Collected data entries:
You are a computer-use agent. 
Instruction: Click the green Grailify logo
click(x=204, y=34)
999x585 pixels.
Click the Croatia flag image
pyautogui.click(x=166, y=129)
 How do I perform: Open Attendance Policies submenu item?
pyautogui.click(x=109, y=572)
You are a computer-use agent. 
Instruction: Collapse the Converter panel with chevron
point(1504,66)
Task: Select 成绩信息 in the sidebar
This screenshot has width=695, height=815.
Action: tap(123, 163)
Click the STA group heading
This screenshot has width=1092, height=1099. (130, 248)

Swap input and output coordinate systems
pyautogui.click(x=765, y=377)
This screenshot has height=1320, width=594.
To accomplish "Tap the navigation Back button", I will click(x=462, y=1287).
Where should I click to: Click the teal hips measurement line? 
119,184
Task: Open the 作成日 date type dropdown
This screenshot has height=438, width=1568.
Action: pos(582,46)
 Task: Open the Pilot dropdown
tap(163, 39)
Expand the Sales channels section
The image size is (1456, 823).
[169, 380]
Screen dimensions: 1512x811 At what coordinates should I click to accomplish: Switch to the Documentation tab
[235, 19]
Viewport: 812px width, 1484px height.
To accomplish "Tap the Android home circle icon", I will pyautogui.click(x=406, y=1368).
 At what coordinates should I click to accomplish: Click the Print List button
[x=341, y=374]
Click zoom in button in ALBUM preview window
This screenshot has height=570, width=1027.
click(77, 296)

AIM OF THE EXERCISE:
The records given above are to be repeated in full, exactly.

YOUR SOLUTION:
You are a computer-use agent. 
Instruction: Click the green Grailify logo
click(x=204, y=34)
999x585 pixels.
Click the Croatia flag image
pyautogui.click(x=166, y=129)
 How do I perform: Open Attendance Policies submenu item?
pyautogui.click(x=109, y=572)
You are a computer-use agent. 
Instruction: Collapse the Converter panel with chevron
point(1504,66)
Task: Select 成绩信息 in the sidebar
This screenshot has width=695, height=815.
Action: tap(123, 163)
Click the STA group heading
This screenshot has width=1092, height=1099. (130, 248)

Swap input and output coordinate systems
pyautogui.click(x=765, y=377)
This screenshot has height=1320, width=594.
To accomplish "Tap the navigation Back button", I will click(x=462, y=1287).
Where should I click to: Click the teal hips measurement line? 
119,184
Task: Open the 作成日 date type dropdown
This screenshot has height=438, width=1568.
Action: pos(582,46)
 Task: Open the Pilot dropdown
tap(163, 39)
Expand the Sales channels section
The image size is (1456, 823).
[169, 380]
Screen dimensions: 1512x811 At what coordinates should I click to accomplish: Switch to the Documentation tab
[235, 19]
Viewport: 812px width, 1484px height.
To accomplish "Tap the Android home circle icon", I will pyautogui.click(x=406, y=1368).
 At what coordinates should I click to accomplish: Click the Print List button
[x=341, y=374]
Click zoom in button in ALBUM preview window
This screenshot has height=570, width=1027.
click(77, 296)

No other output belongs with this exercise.